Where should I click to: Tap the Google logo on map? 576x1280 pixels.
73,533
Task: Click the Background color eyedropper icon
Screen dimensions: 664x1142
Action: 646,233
※
Every line of the data is to be retyped without alteration.

• **SOLUTION TO THIS TASK**:
Where should I click to: Tap the Google logo on map? 576x1280 pixels.
73,533
Task: Click the Background color eyedropper icon
Screen dimensions: 664x1142
Action: 646,233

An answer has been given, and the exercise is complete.